Quando ero al Sud vivevo con un compagno di stanza ed eravamo amici. Trasferitomi al Nord, un giorno lui ha deciso di venirmi a trovare, ma proprio quel giorno avevo organizzato con altri una visita in un locale gay di Milano. Ero angosciato all’idea di dover restare con lui e mettermi la maschera da etero. Allora gli ho parlato: “Senti, siamo nel 2000, io e i miei amici andiamo in un locale gay vuoi venire?”. “Sono venuto per trovare te, facciamo quello che dici tu”, questa la risposta. Gli ho raccontato tutta la mia storia. In discoteca è stato sempre vicino a me. Ci siamo rivisti dopo un anno, mi ha detto che da allora aveva riflettuto molto, che uno psicologo gli aveva consigliato di provare con una terapia d’urto. “Vuoi essere la mia terapia d’urto?”, mi ha chiesto.
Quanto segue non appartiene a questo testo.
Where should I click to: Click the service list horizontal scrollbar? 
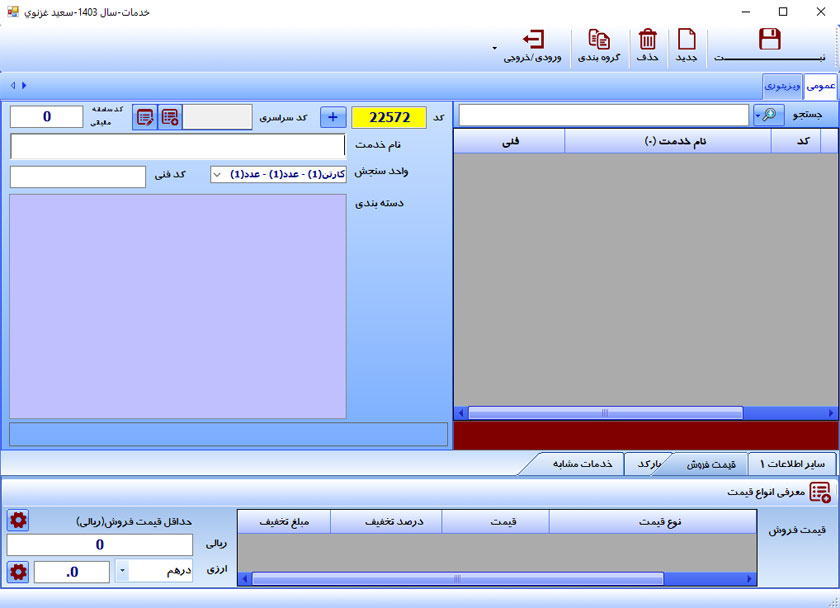pos(605,412)
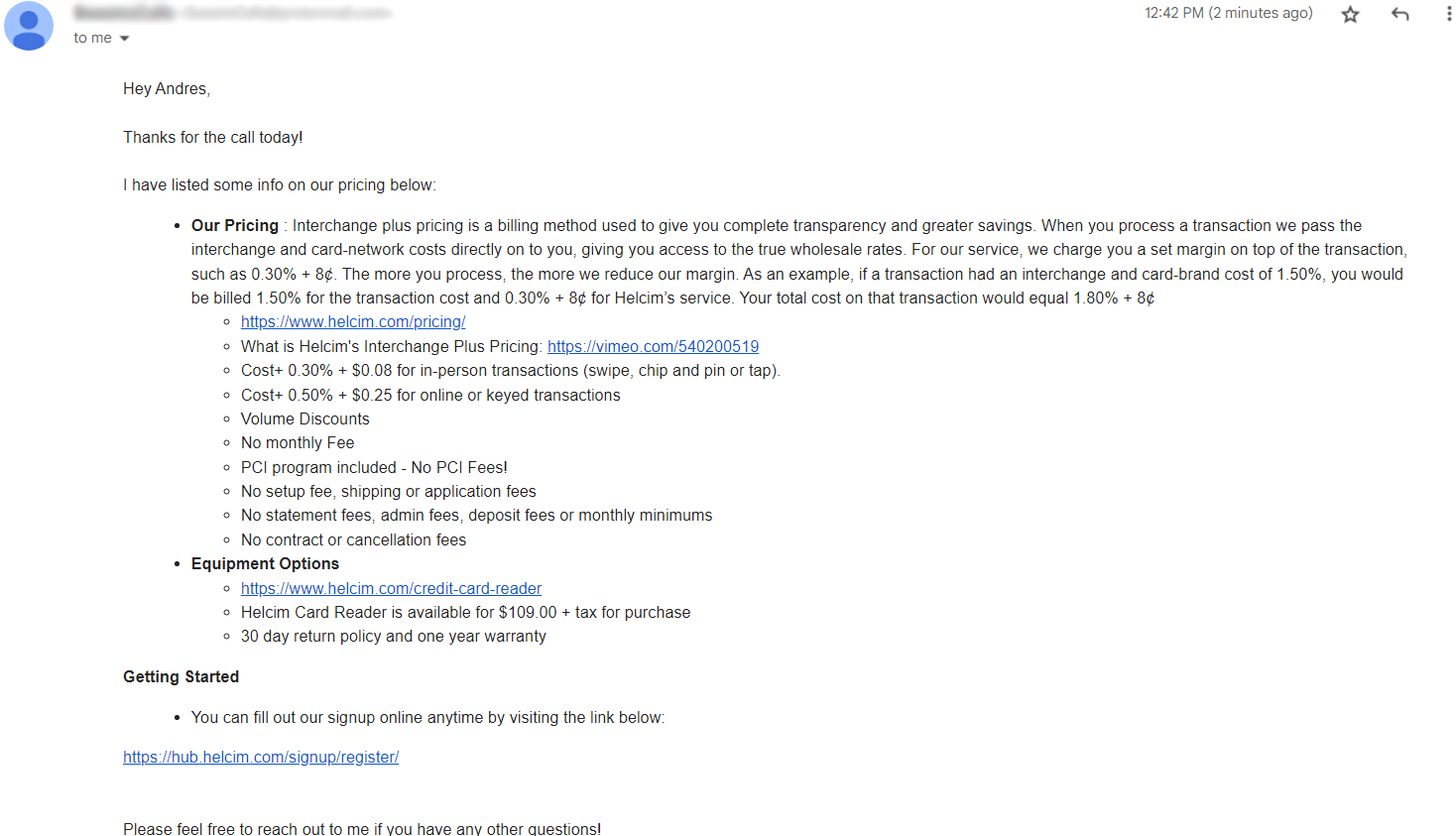Click the 'Getting Started' heading

click(181, 676)
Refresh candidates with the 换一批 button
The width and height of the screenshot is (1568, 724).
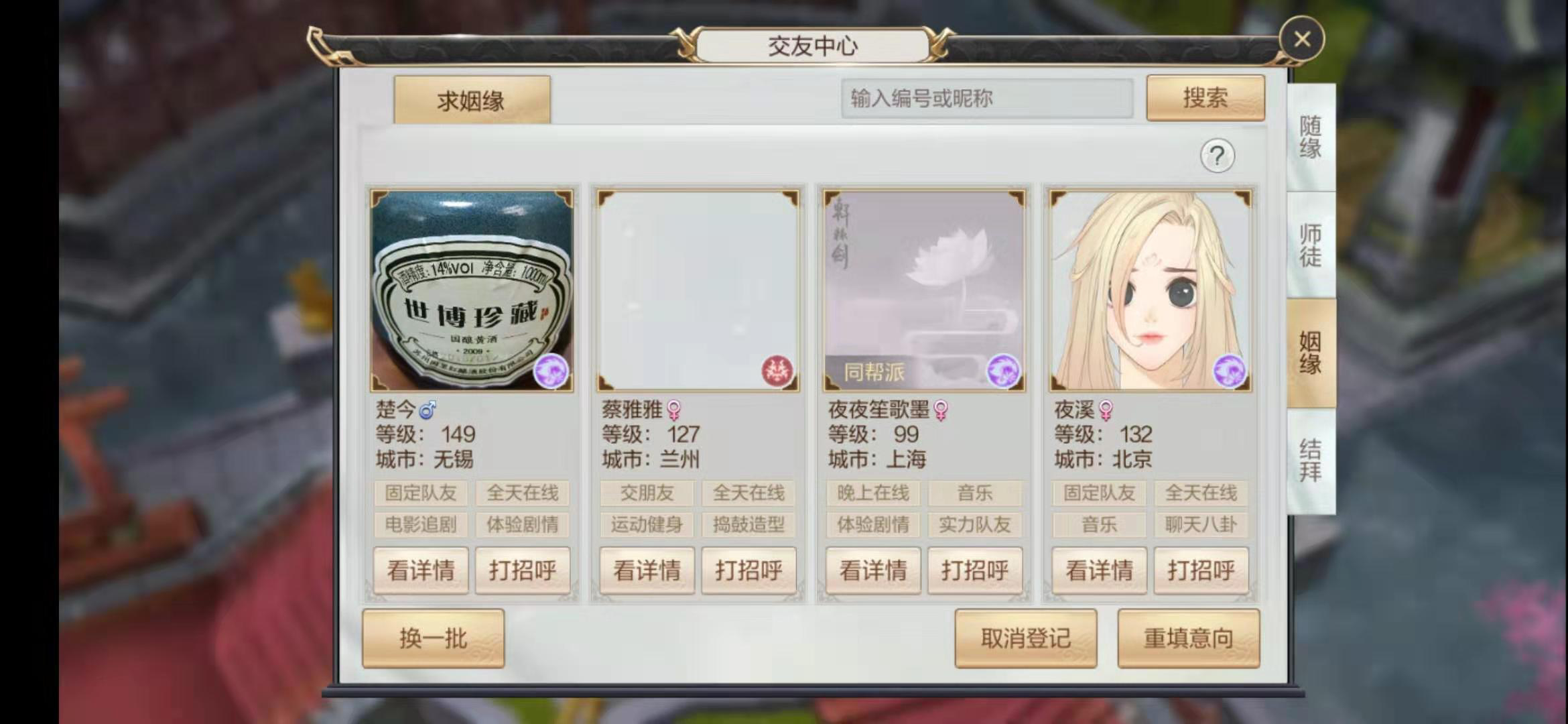(433, 638)
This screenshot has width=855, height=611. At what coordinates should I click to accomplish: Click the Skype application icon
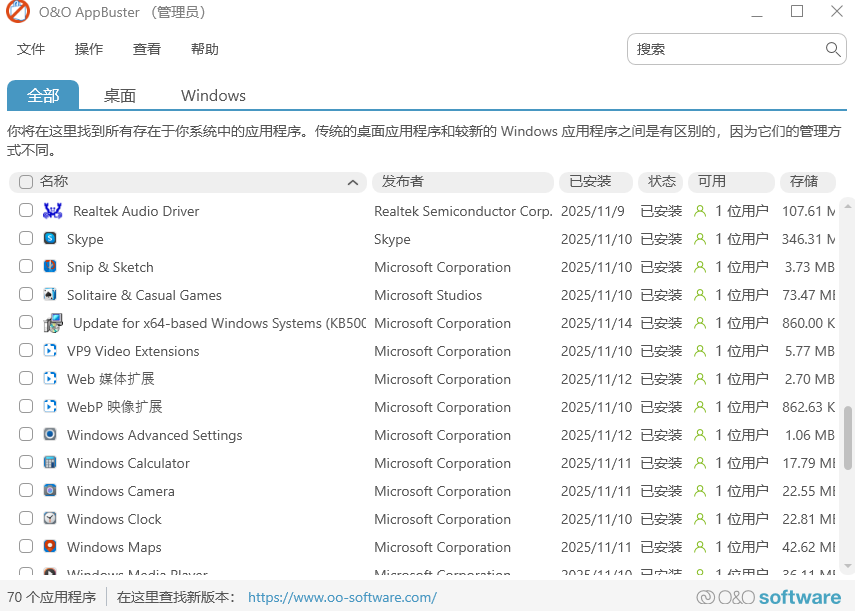(x=50, y=239)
Sono sbiancato e ho rifiutato. Mi sentivo responsabile di averlo fatto venire con me il discoteca, ho preferito facesse la sua strada. Mi ha chiesto dei consigli, gli ho detto di stare attento. Ma non è il primo a cui sono piaciuto. Un altro collega mi ha corteggiato, spingendosi a qualche proposta, mentre è stata enorme la mia meraviglia nell’incontrare un ufficiale in un locale gay. Sono rimasto esterrefatto: gli ufficiali sono una categoria a parte, hanno la loro stanzetta, a mensa mangiano separati, e sono i primi in caserma a farti rispettare il rigore e la disciplina, a comandare. Ma anche a darti, quando occorre, una forma di protezione».
«Tre anni fa ero esasperato e mi volevo congedare. Con i colleghi non andavo d’accordo ed ero disposto a far tutto pur di andare via. Ne ho parlato con un maresciallo, la sua reazione è stata quella di un padre. Mi ha parlato con il cuore in mano, ha mostrato tutto il suo dispiacere. Sembrava che, se fossi mancato io, lui e gli altri superiori avrebbero perso un figlio. Io in certi valori ci credo, credo nel far qualcosa per i cittadini. Quando esco con un collega che non ha voglia di far niente, che mi dice “non interveniamo” io mi sento male. Il nostro compito è quello di soccorrere».
«Ormai sono carabiniere da sei anni. Mi sento di appartenere a un corpo che è considerato un gradino più su, che è più importante degli altri corpi militari. Anche se forse non farò il carabiniere per tutta la vita. La cosa che mi manca di più oggi è l’amore. I miei amici mi dicono che devo disinibirmi, che devo essere più disponibile agli incontri. Ho incontrato di nuovo il mio ex, dopo che si è sposato. Anche a lui, che voleva ancora un’esperienza sessuale, ho detto di no. Anche se è con lui che ho avuto il mio primo rapporto completo. Il fatto è che non mi sono più innamorato. L’amore mi manca come il mare. Quando ritorno al Sud sto ore sulla spiaggia a guardare le onde e resto a bocca aperta. Mi sembra di vederle per la prima volta. Io sono così, un tipo passionale».